Ex-funcionário do Credit Suisse é detido em Londres por acusações feitas nos EUA

Segundo as acusações, Kareem Serageldin e outros funcionários do banco suíço conspiraram para inflar valores de títulos lastreados em hipotecas durante a crise financeira

Priscila Arone, da Agência Estado,

26 de setembro de 2012 | 16h15

LONDRES - Autoridades britânicas detiveram nesta quarta-feira Kareem Serageldin, que trabalhou no setor de investimentos do Credit Suisse Group, em razão de acusações feitas nos EUA segundo as quais ele e outros funcionários do banco suíço conspiraram para inflar valores de títulos lastreados em hipotecas durante a crise financeira.

Serageldin, ex-diretor global de Negociações de Crédito Estruturado do banco, foi levado em custódia pela polícia metropolitana de Londres quando estava do lado de fora da embaixada dos EUA, segundo uma pessoa ligada ao assunto. A polícia não falou sobre o episódio.

Ele faz parte do grupo de três pessoas que foi acusado criminalmente nos EUA, em fevereiro, mas Serageldin pode permanecer no país porque tem residência no Reino Unido. O procurador de Manhattan Preet Bharara já havia declarado anteriormente que a promotoria tentaria sua extradição, caso ele não retornasse ao território norte-americano voluntariamente.

Serageldin, que tem cidadania norte-americana e britânica, deve comparecer ao tribunal no Reino Unido na quinta-feira, quando os EUA devem pedir seu retorno ao território norte-americano para enfrentar acusações criminais de conspiração, apresentação de dados falsos e registro e fraude eletrônica. O advogado de Serageldin, Sean Casey, negou-se a falar sobre o assunto nesta quarta-feira.

Os dois outros homens, Salmaan Siddiqui e David Higgs, que trabalhavam como traders, já haviam se declarado culpados das acusações de conspiração em fevereiro, o que configurou o primeiro caso criminal bem-sucedido contra executivos de Wall Street relacionados ao colapso financeiro nos EUA.

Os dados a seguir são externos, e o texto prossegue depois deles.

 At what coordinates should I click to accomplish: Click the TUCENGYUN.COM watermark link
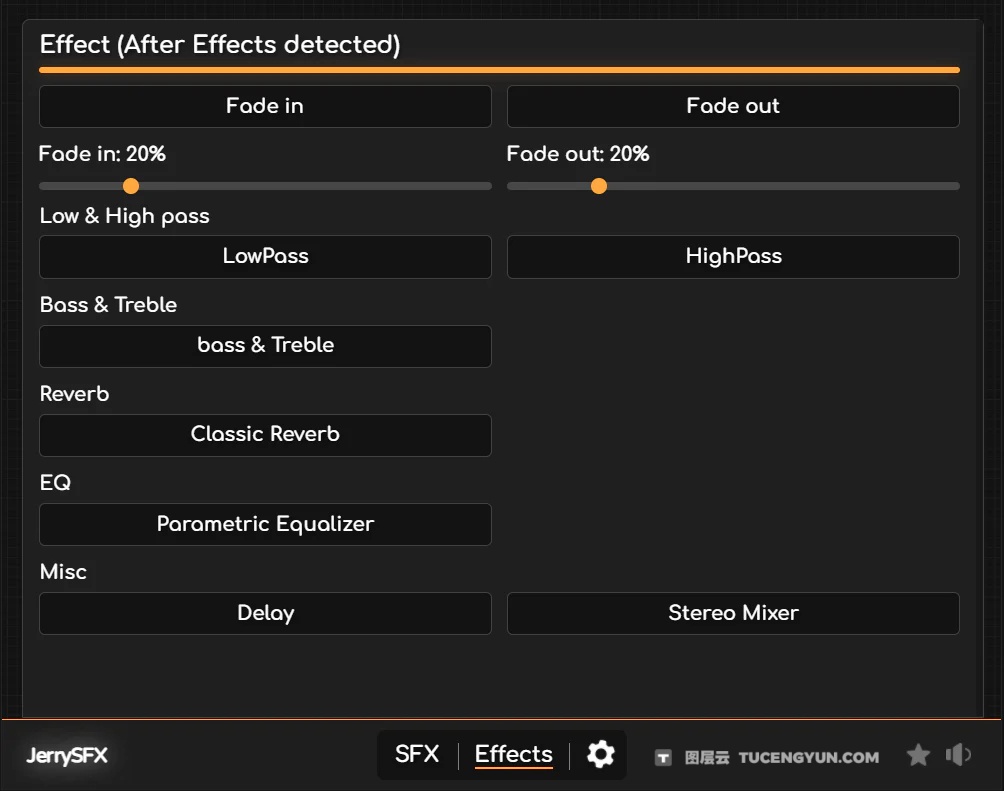pos(809,758)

Quando o mercado imobiliário norte-americano começou a se deteriorar em 2007, Serageldin e os demais supostamente começaram a manipular o valor dos ativos lastreados em hipotecas numa carteira de negociação, conhecida como ABN1, afirmaram promotores de Manhattan no indiciamento criminal de Serageldin. O grupo teria feito isso para dar a falsa aparência de que a carteira ABN1 era lucrativa e para assegurar seus altos bônus de final de ano, afirmaram os produtores.

A valorização de carteiras relacionadas a hipotecas está no cerne da crise financeira e das turbulências do mercado em 2008. Bancos de investimento registraram centenas de bilhões de dólares em baixas contáveis em suas carteiras de hipotecas depois que os valores dos imóveis despencarem.

O Credit Suisse, que não foi alvo de acusações, demitiu Serageldin e os outros dois homens quando sua suposta conduta imprópria foi descoberta em 2008. As informações são da Dow Jones.